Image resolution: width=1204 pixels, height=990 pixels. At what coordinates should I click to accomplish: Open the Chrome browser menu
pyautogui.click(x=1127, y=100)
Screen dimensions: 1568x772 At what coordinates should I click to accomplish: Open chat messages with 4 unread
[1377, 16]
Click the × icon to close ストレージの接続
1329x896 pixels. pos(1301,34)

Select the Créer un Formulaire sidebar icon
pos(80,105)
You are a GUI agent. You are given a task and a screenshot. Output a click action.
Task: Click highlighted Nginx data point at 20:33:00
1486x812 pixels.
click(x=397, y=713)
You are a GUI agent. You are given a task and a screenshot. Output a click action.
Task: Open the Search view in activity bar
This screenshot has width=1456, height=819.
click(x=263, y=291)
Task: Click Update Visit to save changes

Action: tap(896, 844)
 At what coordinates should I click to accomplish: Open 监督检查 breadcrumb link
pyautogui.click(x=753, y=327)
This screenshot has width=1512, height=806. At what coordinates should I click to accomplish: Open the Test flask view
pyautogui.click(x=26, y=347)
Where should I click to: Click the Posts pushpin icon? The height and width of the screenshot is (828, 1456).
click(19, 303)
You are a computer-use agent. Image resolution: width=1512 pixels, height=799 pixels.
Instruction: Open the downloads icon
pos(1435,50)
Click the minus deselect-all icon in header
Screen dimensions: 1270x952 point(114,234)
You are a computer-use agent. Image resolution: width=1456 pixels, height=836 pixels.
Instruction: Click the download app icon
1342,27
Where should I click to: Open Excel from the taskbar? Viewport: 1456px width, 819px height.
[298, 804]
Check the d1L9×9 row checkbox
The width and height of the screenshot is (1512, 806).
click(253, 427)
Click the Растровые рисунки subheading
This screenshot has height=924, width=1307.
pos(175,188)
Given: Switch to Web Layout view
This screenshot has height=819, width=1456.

★ ★ ★ ★ ★

What the task asks:
The answer must be the line containing "Instruction: Click the download app icon" and every line after it to the end of the records, repeated exactly.

Exercise response:
Instruction: Click the download app icon
1342,27
Where should I click to: Open Excel from the taskbar? Viewport: 1456px width, 819px height.
[298, 804]
Check the d1L9×9 row checkbox
The width and height of the screenshot is (1512, 806).
click(253, 427)
Click the Растровые рисунки subheading
This screenshot has height=924, width=1307.
pos(175,188)
Given: Switch to Web Layout view
This screenshot has height=819, width=1456.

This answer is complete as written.